Rule 3: Encode taste as code. Every time an agent produces something you don't like, don't just fix it. Ask: can I write a linter rule, a test, or a structural check that catches this automatically? Over time, your preferences become mechanical constraints. The system gets better without you repeating yourself.

WHAT NOT TO DO

Don't write a giant instruction file. OpenAI tried a massive AGENTS.md and it failed. Too long, too stale, too many conflicting rules. Instead: a short table of contents (100 lines max) that points to specific docs. Progressive disclosure. Agents start small, look up details as needed.

Don't let agents roam free. "Here's the whole codebase, figure it out" is a recipe for nonsense. Scope each agent to a specific task, specific files, specific tools. Walls matter more than brains.

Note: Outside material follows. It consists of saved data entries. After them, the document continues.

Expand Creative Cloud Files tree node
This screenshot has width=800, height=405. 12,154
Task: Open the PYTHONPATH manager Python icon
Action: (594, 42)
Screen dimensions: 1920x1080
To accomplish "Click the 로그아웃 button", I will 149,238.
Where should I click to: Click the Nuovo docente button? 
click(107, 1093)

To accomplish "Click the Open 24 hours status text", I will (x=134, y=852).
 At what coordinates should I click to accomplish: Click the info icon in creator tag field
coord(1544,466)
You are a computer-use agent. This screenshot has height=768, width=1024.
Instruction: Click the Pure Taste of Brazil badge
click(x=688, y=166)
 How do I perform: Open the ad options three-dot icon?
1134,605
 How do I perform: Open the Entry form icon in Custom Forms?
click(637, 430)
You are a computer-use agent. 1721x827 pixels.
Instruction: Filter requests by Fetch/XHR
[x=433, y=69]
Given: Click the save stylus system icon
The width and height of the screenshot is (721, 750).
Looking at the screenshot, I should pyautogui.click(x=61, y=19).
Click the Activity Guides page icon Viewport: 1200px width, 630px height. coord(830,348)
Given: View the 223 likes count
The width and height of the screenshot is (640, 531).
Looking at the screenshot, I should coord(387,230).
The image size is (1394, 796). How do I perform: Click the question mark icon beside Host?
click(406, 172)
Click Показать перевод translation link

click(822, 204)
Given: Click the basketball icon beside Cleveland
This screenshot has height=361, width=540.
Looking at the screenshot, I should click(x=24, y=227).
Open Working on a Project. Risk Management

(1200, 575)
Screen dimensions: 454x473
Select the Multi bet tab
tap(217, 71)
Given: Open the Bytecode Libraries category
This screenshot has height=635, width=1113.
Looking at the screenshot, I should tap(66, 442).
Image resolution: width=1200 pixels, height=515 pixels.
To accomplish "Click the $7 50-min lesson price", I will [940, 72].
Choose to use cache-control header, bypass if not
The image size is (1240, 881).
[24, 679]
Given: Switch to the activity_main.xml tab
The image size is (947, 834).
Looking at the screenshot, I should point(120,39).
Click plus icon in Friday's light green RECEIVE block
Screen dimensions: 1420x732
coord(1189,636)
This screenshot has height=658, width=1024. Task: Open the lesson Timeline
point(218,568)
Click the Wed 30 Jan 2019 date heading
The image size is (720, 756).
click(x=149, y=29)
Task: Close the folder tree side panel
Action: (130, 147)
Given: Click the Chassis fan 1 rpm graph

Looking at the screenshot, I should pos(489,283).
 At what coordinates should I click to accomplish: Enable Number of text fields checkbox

Don't skip the task graph. Chat history is not a project management tool. If you can't answer "what's done, what's blocked, what's next?" from a structured query, your system will fall apart at scale.

Don't wait for better models. Stripe and OpenAI both said the same thing: the bottleneck was never model quality. It was always the environment. Better workflows beat better weights.

START SMALL

Copy-paste this to plan your first swarm pipeline:

You're a software architect designing an agent swarm pipeline.

My project: [DESCRIBE YOUR PROJECT]
My stack: [YOUR TECH STACK]
My team size: [NUMBER]

Design a practical swarm pipeline using these 4 components:
1. Beads (git-backed task graph)
2. Composio (orchestrator with planner/executor split)
3. Harness patterns (agent-legible repo design)
4. Blueprint workflows (deterministic steps wrapping agent calls)

For each component, give me:
- What to set up first
- One concrete example using my project
- The biggest mistake to avoid

Keep it actionable. I want to start building today.

If you try this and it maps out a real pipeline, reply "worked" so I know to send more systems-level stuff.

BOTTOM LINE

One agent is a tool. A swarm is a team.

The gap between "I use AI to help me code" and "I run a fleet of agents that ship software" is not model quality. It's infrastructure. Task graphs. Orchestration. Sandboxes. Constraints.

OpenAI built a product with zero human-written code. Stripe merges a thousand agent PRs per week. These aren't experiments. They're production systems.

The tools to build your own version exist today. Beads for memory. Composio for orchestration. Harness patterns for environment design. Blueprint workflows for reliability.

Stop chatting with one agent. Start running a factory.